From: Simon Sapin <simon.sapin@exyr.org>
Date: Mon, 12 Aug 2013 17:59:25 +0100
Message-ID: <5209146D.8030208@exyr.org>
To: www-style@w3.org
Le 12/08/2013 17:25, Zack Weinberg a écrit :
> On Mon, Aug 12, 2013 at 7:35 AM, Simon Sapin <simon.sapin@exyr.org> wrote:
>> data:text/html,<style>body:before{}</style><script>document.styleSheets[0].cssRules[0].style.content="'-\ud834\udd1e-'"</script>
> That JavaScript strings expose surrogate pairs to the programmer is a
> (unfixable due to backward compatibility) specification bug in
> JavaScript, which should not infect CSS; the behavior on our side
> should IMHO be as-if the surrogate pair is converted to the
> corresponding code point before tokenization, such that the modified
> style sheet is indistinguishable from the one produced by
> data:text/html,<style>body:before{content:'-\01d11e -'}</style>

Yes. That’s fine: surrogate pairs are how you’re supposed to do non-BMP 
codepoints in Javascript.
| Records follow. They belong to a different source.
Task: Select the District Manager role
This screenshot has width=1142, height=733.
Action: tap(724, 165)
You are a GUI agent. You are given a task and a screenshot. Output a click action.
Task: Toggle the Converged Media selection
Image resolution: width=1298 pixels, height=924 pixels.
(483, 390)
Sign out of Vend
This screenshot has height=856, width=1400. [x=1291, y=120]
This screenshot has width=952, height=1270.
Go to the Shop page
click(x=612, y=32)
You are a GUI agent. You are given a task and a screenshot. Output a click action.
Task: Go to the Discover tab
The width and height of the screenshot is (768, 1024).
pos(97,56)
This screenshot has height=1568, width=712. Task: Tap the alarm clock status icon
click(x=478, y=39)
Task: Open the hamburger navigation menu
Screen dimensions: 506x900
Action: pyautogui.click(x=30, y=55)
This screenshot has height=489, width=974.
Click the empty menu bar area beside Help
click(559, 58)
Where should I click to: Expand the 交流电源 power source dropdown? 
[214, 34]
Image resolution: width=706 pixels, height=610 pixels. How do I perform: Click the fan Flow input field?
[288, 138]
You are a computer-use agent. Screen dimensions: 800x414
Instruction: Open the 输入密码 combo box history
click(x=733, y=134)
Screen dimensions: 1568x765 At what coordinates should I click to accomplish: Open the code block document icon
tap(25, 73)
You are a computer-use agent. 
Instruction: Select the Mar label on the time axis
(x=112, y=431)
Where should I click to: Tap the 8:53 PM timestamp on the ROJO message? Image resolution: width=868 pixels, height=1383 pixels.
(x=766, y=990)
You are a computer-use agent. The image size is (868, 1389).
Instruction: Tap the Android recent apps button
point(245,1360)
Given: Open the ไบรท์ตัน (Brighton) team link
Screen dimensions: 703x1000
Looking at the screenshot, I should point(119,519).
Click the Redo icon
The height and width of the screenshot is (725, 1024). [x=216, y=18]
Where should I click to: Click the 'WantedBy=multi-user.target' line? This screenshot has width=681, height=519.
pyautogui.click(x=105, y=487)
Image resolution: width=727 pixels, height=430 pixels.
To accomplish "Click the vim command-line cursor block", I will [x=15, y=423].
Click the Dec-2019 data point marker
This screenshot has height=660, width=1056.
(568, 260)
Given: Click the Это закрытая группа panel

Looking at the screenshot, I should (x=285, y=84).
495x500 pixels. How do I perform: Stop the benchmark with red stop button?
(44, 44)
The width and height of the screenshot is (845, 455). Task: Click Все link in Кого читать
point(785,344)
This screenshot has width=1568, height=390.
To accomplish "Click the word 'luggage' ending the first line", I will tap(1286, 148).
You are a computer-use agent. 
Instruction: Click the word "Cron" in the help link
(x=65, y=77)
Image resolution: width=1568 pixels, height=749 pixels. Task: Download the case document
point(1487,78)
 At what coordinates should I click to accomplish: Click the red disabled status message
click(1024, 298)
The trouble is with unpaired surrogates:


> I think this is the behavior already specified, and at most we need to
> make a note that regardless of how the parser is invoked, UTF-16 input
> counts as a "byte stream" requiring decoding per section 3.2 before
> tokenization, perhaps giving this case as an example.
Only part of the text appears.